▶ Dataset records
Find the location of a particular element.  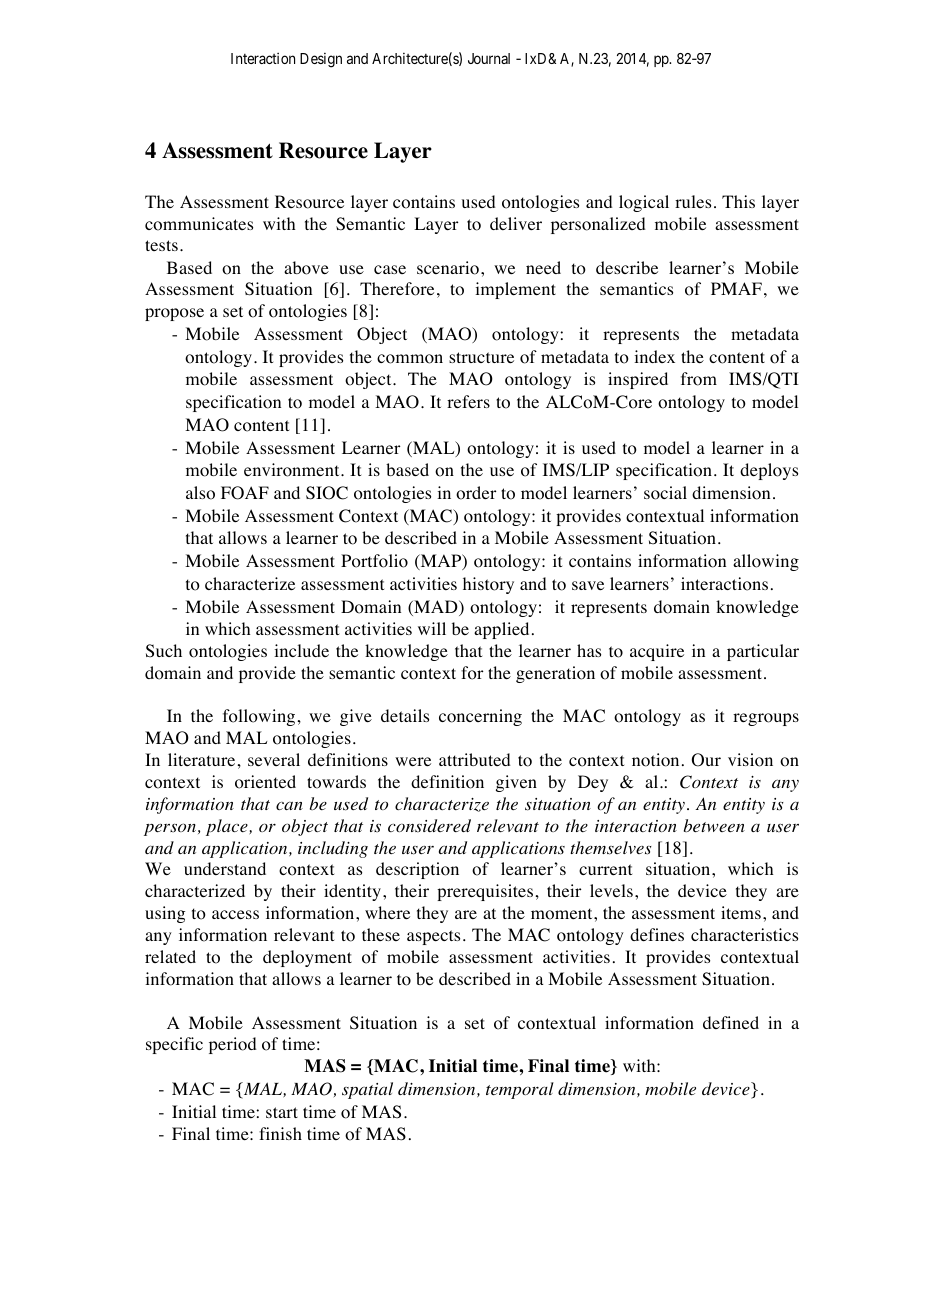

literature is located at coordinates (201, 759).
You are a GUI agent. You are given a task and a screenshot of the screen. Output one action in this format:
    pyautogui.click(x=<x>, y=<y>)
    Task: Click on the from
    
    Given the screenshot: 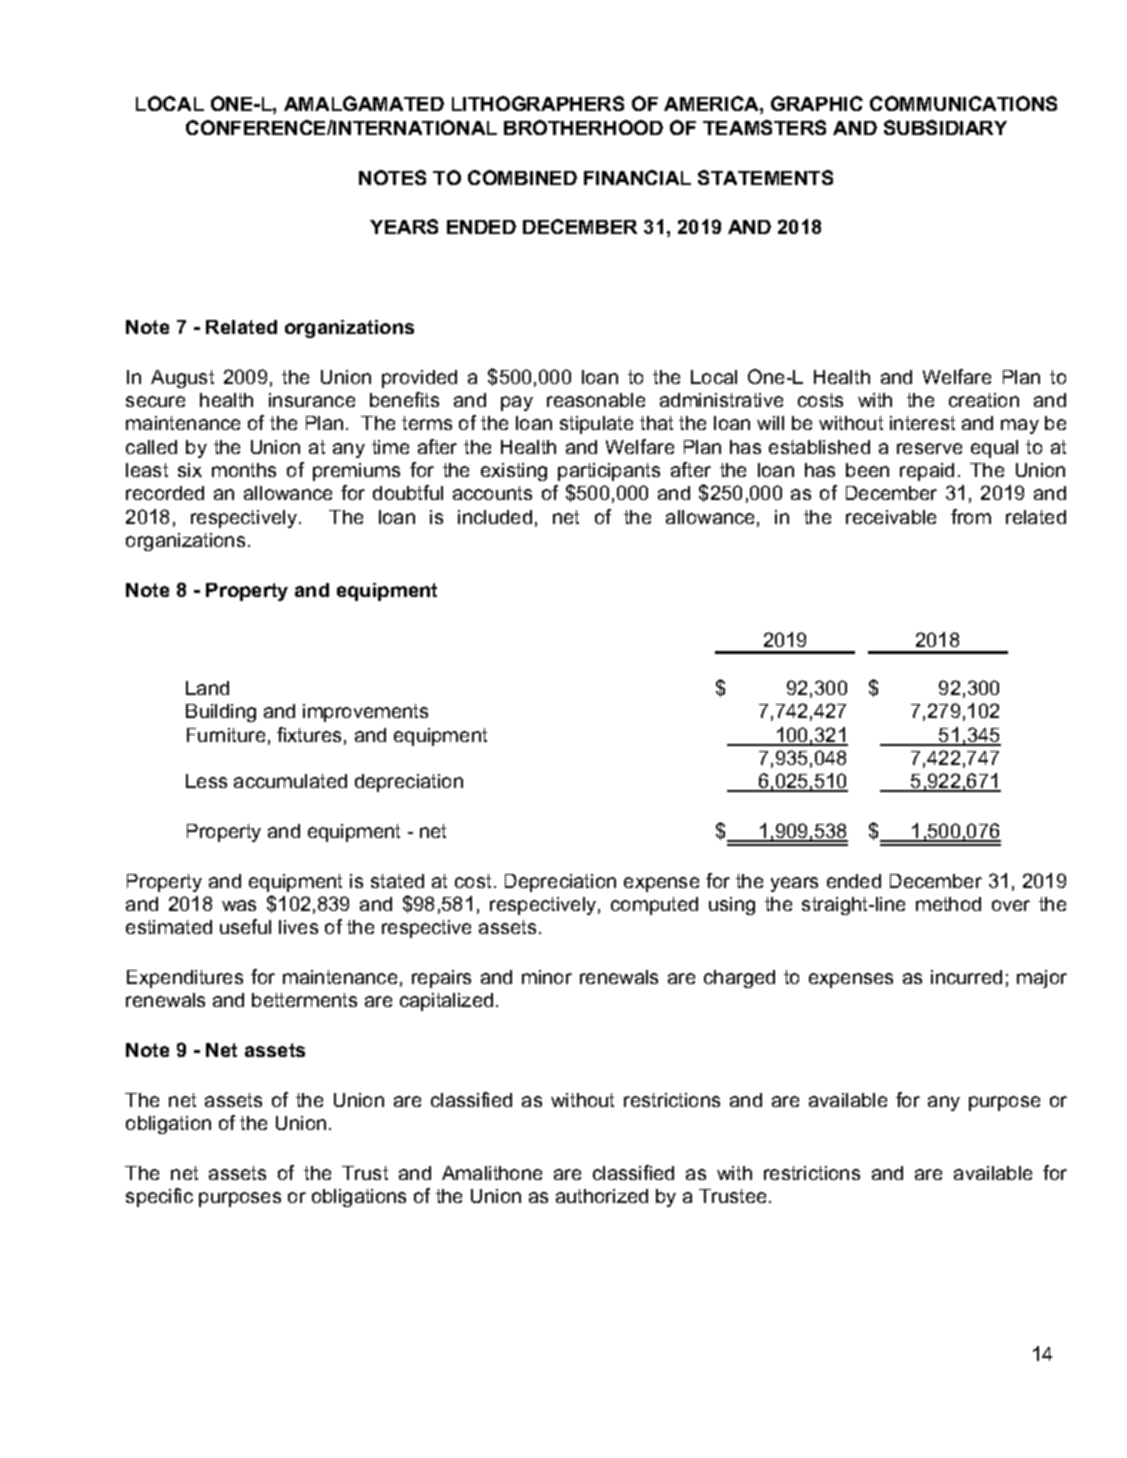 What is the action you would take?
    pyautogui.click(x=971, y=516)
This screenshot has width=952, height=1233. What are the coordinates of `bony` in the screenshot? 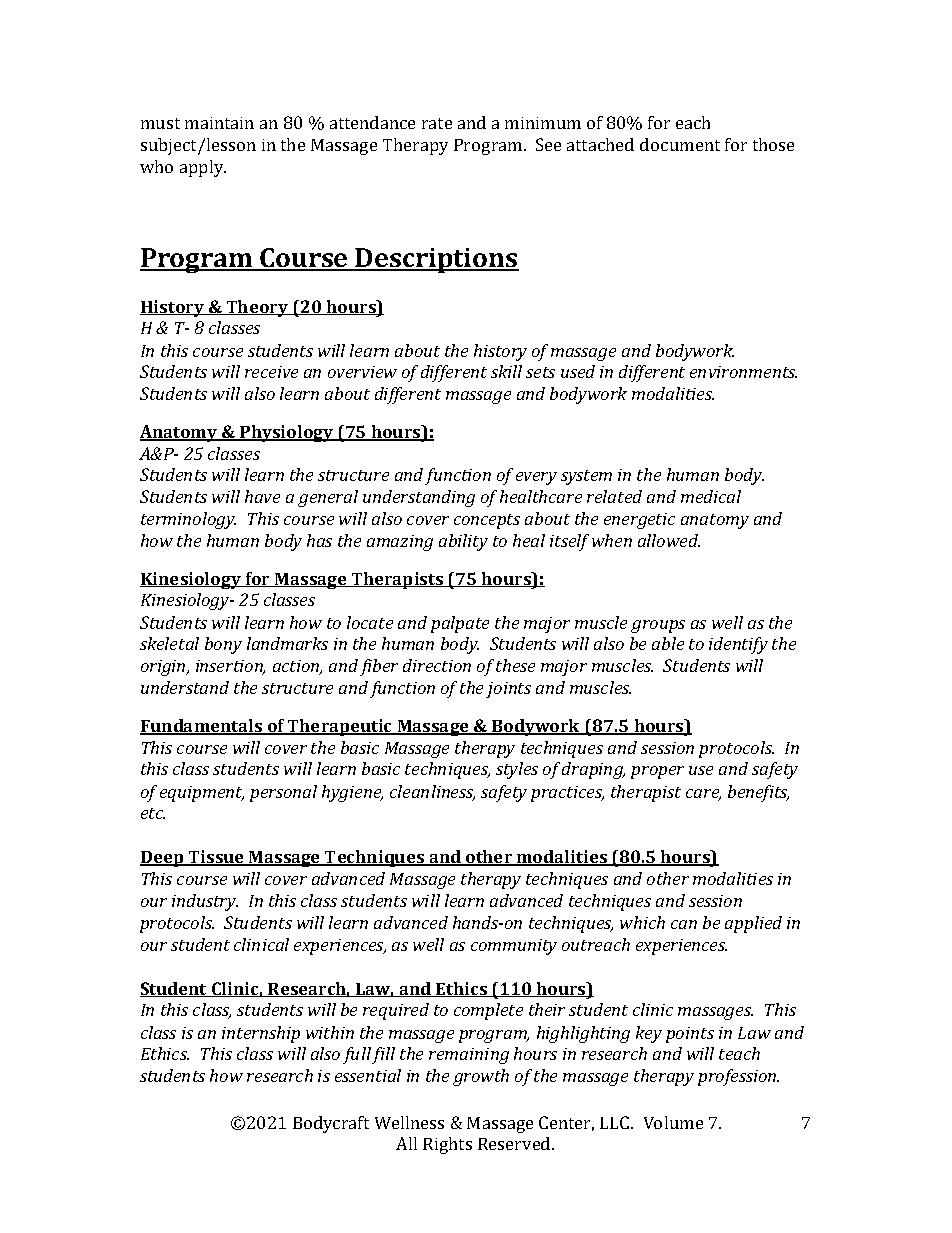 It's located at (223, 645).
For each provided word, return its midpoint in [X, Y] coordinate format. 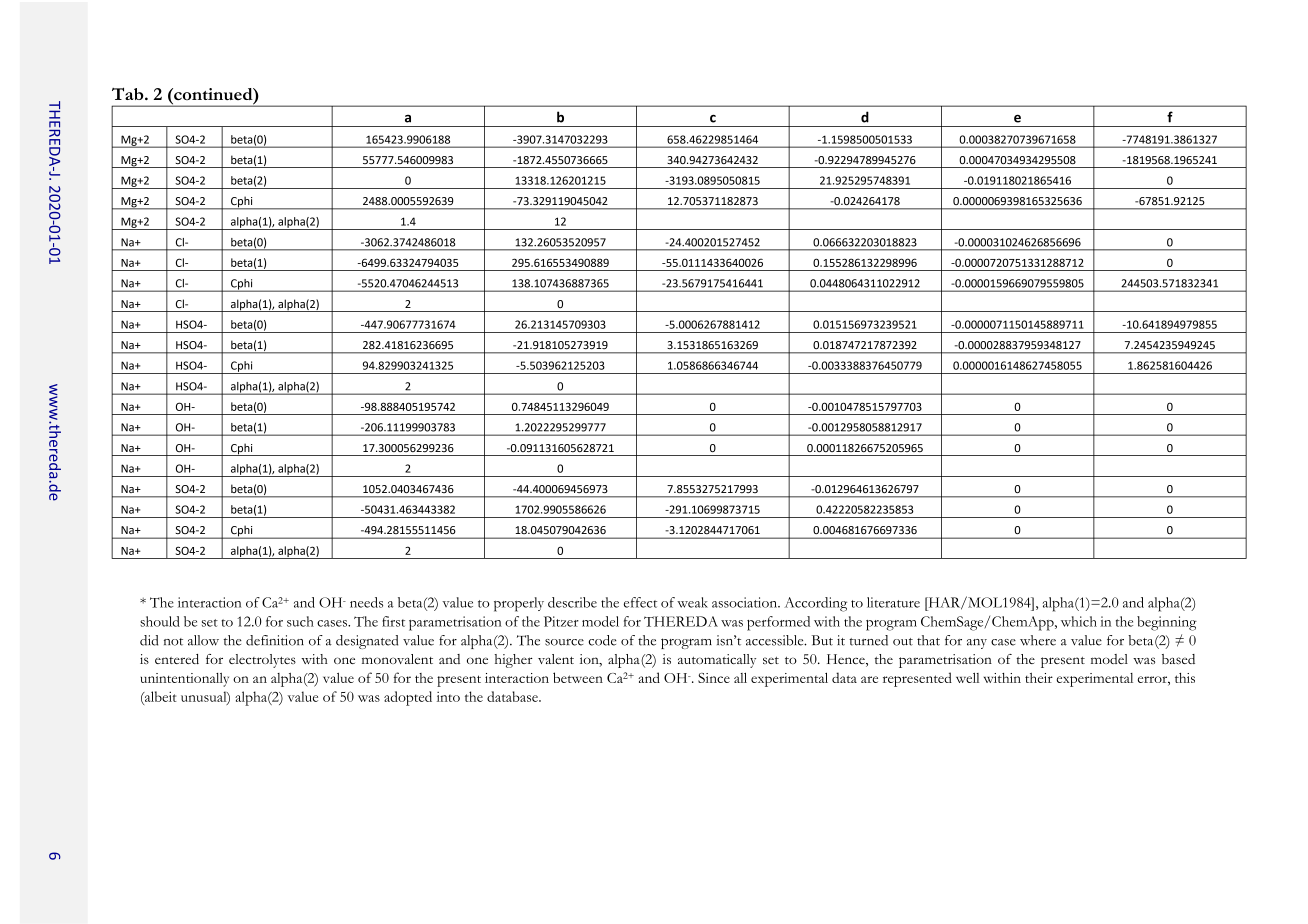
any [977, 644]
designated [367, 642]
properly [519, 604]
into [448, 697]
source [564, 642]
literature [893, 602]
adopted [408, 698]
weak [692, 602]
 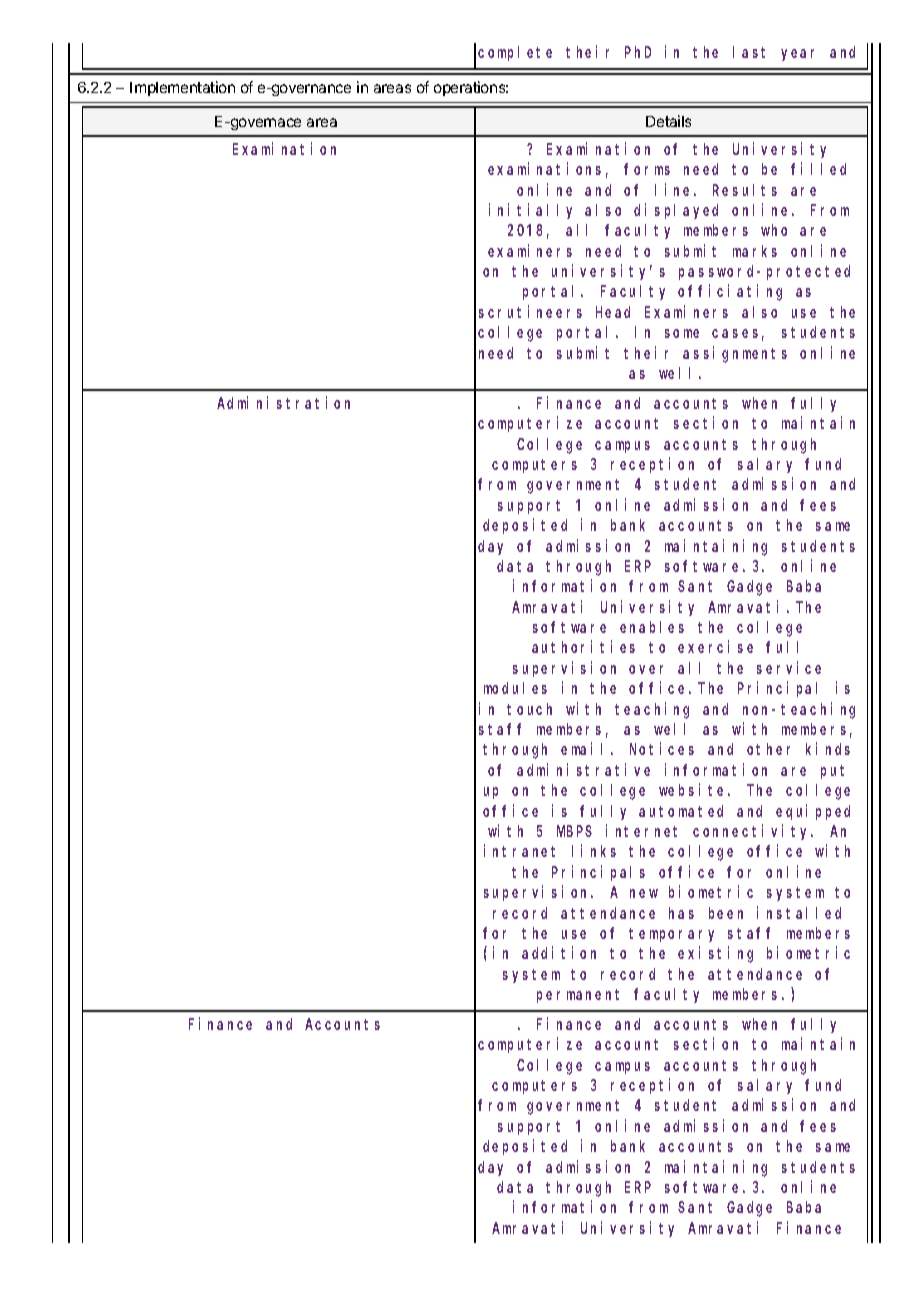 What do you see at coordinates (828, 749) in the page?
I see `kinds` at bounding box center [828, 749].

▶ Task to carry out
Copy the lines from the one containing "designated [367, 642]" through the last line, leaving out the pictures.

▶ In response
designated [367, 642]
properly [519, 604]
into [448, 697]
source [564, 642]
literature [893, 602]
adopted [408, 698]
weak [692, 602]
  What do you see at coordinates (828, 749) in the page?
I see `kinds` at bounding box center [828, 749].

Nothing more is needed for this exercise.